We really liked Cambria because we needed something that would look glamorous and yet be very durable and maintenance-free as well.
Bill Anderson,
Country Music Hall of Famer

Everything New is Old Eventually

This tension between the old and the new, between history and modernity, reaches back to show’s earliest days, says Opry Museum Curator Brenda Colladay. “Nowadays, we get lots of Opry fans telling us who they don’t like and why this or that artist doesn’t deserve to be on stage,” she explains. “And that’s great, because it means people are listening and it means they still care.” Still, she points out that, just like Turner, even the biggest stars in Opry history were all unknown artists at one time. “Plus, it’s important to remember that in 1939, Bill Monroe’s bluegrass music was new music; the songs that Johnny Cash performed in the 1960s were new songs.” And though country music earned its own Billboard sales chart in 1949, Colladay notes that its artists have always borrowed liberally from other musical forms, whether they be swing, Tin Pan Alley, gospel, folk, pop, rock ’n’ roll or even rap. “Country music,” she emphasizes, “has never existed in a vacuum.”

Fisher, who still books the 190 live shows put on by the Opry each year, agrees. “Nowadays we don’t apologize for putting a very traditional performer next to a contemporary performer. In fact, we celebrate it. We always say, ‘If you don't like what you are hearing right now, wait three minutes, I bet you’ll like the next thing.’” And it’s true. At no other venue can music fans regularly see fast-rising stars—like Turner or Taylor Swift—perform right alongside established legends—like Bill Anderson or Emmylou Harris.
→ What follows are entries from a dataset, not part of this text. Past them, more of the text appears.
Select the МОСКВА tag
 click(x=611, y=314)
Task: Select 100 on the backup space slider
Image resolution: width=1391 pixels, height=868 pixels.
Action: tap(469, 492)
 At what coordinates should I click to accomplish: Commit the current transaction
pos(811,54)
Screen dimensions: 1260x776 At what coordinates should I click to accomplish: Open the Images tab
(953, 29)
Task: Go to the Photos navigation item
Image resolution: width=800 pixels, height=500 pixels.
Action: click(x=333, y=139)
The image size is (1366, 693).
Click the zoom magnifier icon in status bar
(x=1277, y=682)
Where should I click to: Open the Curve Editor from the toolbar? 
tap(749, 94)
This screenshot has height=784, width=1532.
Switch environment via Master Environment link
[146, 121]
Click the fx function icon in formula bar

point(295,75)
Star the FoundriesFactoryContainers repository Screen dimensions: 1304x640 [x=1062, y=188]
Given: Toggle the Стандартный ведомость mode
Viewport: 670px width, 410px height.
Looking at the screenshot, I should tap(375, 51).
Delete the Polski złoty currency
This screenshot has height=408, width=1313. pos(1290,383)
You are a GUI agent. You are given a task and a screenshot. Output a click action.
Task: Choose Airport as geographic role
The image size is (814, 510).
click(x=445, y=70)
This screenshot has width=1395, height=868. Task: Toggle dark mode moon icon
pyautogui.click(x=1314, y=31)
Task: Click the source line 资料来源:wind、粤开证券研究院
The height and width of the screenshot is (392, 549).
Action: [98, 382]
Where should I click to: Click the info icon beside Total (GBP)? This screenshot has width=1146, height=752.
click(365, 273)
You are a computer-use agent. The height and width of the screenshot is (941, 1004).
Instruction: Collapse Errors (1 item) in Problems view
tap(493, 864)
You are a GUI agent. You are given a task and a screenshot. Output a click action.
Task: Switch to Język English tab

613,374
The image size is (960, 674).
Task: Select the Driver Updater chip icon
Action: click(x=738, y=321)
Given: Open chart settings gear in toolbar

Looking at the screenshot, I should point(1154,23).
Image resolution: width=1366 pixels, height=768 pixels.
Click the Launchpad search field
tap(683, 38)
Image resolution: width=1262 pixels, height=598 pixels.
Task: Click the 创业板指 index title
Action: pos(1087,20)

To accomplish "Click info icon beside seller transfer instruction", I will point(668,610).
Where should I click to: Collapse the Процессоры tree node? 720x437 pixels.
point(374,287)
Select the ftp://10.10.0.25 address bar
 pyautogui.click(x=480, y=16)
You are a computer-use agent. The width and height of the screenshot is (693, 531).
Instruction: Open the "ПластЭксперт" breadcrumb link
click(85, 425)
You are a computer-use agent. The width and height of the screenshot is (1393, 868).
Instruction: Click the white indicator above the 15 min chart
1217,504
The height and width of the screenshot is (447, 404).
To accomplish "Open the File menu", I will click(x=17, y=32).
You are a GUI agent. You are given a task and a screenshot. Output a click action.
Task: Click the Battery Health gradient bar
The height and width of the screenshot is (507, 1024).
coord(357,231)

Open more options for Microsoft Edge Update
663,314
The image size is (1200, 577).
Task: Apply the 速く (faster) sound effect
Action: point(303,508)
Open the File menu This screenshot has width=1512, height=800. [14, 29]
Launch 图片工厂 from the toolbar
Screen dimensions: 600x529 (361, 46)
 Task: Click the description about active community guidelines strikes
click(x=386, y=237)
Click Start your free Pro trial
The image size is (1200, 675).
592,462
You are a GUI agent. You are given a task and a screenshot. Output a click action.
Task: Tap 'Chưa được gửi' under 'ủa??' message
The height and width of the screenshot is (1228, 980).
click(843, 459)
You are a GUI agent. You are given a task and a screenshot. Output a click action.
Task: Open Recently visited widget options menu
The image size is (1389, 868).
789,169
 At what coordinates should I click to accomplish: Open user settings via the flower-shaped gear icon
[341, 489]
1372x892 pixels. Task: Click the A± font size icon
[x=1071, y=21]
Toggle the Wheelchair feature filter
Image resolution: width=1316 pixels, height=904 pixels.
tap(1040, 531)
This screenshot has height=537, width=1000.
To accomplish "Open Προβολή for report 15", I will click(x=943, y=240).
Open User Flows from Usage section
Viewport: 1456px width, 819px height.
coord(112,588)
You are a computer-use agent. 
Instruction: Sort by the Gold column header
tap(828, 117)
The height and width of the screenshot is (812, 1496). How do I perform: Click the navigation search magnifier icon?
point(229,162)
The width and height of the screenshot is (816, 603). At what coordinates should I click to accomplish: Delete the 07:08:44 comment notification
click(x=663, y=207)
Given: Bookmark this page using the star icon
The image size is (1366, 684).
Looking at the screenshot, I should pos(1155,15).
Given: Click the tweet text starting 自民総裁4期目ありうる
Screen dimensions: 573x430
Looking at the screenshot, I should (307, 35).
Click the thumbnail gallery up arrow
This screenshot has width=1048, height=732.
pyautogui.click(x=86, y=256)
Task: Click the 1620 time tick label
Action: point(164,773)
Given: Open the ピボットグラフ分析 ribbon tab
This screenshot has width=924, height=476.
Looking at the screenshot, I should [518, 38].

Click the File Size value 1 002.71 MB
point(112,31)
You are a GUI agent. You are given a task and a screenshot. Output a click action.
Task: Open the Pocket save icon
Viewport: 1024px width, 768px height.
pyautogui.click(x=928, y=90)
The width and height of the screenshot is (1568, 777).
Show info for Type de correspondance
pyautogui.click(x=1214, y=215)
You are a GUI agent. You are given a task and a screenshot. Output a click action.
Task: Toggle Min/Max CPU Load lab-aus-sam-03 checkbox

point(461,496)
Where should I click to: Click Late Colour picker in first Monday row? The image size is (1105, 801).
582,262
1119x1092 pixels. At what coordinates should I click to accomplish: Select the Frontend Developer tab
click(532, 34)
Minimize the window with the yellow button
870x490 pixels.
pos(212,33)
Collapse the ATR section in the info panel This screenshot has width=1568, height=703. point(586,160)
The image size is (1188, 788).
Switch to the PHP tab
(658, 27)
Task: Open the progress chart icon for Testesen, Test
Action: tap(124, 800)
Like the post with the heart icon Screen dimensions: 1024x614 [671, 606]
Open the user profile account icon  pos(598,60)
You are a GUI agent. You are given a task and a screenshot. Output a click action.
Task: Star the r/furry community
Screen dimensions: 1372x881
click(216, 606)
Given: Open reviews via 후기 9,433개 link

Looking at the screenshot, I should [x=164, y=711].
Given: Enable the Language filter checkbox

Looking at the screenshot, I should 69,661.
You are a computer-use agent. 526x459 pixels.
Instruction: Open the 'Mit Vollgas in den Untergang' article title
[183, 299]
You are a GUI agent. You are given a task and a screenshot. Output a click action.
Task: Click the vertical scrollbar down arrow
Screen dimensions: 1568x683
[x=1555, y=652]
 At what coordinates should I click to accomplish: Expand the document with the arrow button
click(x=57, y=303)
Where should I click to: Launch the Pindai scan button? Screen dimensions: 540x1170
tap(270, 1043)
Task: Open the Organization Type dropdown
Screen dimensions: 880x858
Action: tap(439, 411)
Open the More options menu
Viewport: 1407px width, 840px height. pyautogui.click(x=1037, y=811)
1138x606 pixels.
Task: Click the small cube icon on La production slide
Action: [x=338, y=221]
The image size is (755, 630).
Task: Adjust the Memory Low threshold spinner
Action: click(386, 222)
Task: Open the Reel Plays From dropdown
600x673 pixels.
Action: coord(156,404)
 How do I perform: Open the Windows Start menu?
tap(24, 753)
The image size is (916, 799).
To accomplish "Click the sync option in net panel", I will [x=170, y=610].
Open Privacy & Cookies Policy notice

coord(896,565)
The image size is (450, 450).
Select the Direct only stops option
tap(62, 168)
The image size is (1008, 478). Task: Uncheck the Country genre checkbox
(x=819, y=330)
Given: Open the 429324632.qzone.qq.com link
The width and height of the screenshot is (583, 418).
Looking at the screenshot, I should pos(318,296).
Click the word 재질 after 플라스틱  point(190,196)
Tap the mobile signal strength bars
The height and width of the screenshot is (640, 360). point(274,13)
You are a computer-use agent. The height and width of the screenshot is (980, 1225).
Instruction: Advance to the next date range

“When you go to an Opry show, you’ll not only hear artists from a lot of different eras, you’ll hear a lot of different styles of country music as well,” adds Turner. As a self-proclaimed student of country music history, Turner says the curation and cross-pollination that takes place on the Opry stage makes for a great musical education and is a big part of its appeal to him and many fans as well. “I think the variety of it and the honesty of it really makes the Opry what it is.”

A Grand Ole Opery dressing room featuring a red couch, two armchairs, and Cambria quartz vanity.

Cambria design shown: Clyde

Living Landmark

As one of Nashville’s most popular tourist destinations—nearly half a million fans attend a live show annually—the Opry’s status as an American musical icon is now secure. Nevertheless, to keep the show vibrant, the Opry continues to explore the latest frontiers and expand its reach to better connect its artists and fans. Indeed, there are now numerous other ways to enjoy the Opry besides tuning in to the show’s longtime radio home in Nashville, WSM AM650. There are the syndicated Opry broadcasts on 200 radio stations nationwide, Friday and Saturday night show broadcasts on Sirius XM satellite radio (Channel 56 - "Willie’s Roadhouse"), occasional Opry TV specials on the Great American Country network, and live streaming performances at the website. And let’s not forget Facebook (180,000 friends and counting), Twitter (more than 40,000 followers), and, of course, the Opry’s iPhone and Android apps.

“I would hate to think of the Opry ever becoming like a museum piece,” Colladay says. “If it did, it would die. That’s why it has to continue to embrace the new artists. The Opry expands their horizons, and, in turn, they expand the Opry’s horizons.” But the key to it all, she says, is that magical connection between artist and audience that only exists at a live show. “No one has yet figured out how to turn the experience of seeing a live show into a bunch of ones and zeroes,” Colladay says, with more than just a trace of relief in her voice. “It’s really the secret weapon of all music—there’s nothing like seeing it live. And that’s what the Grand Ole Opry still does best.”

As someone who’s experienced firsthand the life-changing power of a live Opry performance, Turner couldn’t agree more. “Our job as Opry members is to continue to spread country music to those who’ve never given country music a chance,” he says. “It’s a great family to be a part of.” Country music’s past, present, and future might not always look or sound the same, in other words, but thanks to the Opry, it’s all part of the same unbroken circle.